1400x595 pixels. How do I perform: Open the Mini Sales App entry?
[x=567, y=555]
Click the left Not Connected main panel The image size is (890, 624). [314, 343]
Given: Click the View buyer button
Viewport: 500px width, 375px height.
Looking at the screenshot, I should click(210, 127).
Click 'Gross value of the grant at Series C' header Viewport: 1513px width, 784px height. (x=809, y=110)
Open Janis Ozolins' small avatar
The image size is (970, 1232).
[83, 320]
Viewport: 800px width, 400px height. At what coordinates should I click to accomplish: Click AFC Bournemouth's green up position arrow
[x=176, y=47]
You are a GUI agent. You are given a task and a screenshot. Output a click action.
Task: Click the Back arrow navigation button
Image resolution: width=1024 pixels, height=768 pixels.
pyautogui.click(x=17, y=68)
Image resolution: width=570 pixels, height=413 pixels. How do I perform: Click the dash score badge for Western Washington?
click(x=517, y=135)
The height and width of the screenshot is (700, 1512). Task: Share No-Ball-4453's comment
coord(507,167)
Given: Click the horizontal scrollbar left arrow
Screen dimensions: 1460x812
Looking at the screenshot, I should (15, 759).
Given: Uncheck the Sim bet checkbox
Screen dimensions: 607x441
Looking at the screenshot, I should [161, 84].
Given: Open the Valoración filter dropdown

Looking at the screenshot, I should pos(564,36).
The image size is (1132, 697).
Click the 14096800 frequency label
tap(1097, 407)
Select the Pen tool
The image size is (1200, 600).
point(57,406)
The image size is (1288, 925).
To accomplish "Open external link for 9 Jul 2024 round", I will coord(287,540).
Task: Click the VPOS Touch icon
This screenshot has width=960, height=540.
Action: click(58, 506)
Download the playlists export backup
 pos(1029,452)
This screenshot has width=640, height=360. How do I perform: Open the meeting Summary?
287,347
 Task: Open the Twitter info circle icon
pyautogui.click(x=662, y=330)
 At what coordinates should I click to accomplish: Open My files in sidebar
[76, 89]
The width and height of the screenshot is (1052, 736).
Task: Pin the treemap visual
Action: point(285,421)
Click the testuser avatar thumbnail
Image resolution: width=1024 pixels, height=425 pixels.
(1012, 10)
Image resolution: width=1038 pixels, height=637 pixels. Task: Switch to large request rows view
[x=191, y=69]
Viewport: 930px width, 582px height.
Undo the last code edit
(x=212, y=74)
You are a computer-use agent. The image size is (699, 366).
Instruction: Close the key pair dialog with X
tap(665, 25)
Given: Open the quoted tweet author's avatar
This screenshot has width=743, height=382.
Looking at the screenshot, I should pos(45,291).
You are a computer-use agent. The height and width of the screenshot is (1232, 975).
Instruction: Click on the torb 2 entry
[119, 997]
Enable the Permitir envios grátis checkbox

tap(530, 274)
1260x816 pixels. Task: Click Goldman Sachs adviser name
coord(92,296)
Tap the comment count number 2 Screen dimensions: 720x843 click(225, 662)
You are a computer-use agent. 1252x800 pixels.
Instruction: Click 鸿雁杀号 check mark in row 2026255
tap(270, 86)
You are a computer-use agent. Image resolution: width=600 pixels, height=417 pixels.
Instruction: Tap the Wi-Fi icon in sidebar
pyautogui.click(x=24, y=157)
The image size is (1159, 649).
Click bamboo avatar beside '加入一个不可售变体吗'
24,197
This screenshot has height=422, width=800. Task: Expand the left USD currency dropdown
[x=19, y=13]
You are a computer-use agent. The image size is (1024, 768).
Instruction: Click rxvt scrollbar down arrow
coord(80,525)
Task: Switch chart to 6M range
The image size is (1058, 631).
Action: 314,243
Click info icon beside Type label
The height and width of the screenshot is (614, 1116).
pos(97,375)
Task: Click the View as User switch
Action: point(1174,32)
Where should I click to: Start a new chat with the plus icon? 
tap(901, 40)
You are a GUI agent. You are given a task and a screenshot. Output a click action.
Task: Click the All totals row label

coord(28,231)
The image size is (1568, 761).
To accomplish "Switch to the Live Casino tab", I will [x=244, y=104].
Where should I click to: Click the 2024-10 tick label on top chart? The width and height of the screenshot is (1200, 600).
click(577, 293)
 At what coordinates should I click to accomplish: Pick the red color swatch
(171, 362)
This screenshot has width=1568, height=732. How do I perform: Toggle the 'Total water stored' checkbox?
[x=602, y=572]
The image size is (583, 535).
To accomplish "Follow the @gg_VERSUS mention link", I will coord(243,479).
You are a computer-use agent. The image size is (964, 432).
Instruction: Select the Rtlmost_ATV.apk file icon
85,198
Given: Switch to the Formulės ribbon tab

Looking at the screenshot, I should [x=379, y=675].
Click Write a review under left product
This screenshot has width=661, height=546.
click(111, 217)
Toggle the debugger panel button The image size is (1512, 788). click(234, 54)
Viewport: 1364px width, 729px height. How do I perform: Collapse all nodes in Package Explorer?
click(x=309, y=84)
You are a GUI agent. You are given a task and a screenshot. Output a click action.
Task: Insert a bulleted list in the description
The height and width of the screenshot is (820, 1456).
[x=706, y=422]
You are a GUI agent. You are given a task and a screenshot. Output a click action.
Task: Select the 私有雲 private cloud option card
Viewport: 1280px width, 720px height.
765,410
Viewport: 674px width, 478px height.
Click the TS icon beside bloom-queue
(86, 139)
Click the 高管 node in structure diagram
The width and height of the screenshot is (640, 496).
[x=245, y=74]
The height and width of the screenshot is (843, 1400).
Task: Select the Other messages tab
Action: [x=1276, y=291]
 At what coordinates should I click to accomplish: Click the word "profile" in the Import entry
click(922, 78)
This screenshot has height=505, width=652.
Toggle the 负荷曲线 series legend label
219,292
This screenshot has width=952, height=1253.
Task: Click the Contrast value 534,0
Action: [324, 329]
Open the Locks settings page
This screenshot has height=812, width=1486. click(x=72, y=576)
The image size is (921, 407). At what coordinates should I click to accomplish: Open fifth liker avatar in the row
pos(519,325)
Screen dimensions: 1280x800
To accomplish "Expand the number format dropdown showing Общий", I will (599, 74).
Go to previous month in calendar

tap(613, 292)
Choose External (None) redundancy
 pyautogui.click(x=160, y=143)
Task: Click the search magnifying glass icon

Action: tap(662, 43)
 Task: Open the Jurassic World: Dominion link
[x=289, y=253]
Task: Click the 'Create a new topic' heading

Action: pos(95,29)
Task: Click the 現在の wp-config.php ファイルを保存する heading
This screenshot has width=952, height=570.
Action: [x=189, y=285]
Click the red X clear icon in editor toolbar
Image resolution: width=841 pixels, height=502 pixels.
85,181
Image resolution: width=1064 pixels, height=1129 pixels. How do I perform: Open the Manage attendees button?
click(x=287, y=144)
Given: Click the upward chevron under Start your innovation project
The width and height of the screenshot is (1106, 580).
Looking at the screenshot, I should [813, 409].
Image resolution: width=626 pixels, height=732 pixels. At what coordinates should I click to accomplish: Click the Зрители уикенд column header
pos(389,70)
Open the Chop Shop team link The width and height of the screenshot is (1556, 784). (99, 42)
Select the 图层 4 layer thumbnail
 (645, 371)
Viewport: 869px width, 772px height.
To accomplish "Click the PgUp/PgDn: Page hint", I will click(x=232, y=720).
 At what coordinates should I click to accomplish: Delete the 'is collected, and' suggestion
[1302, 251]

++++++++++

*ACTION ITEM*
Scan the material for the string "panel". Copy each line where it appears.

*YOUR RESPONSE*
Click the left Not Connected main panel The image size is (890, 624). [314, 343]
Toggle the debugger panel button The image size is (1512, 788). click(234, 54)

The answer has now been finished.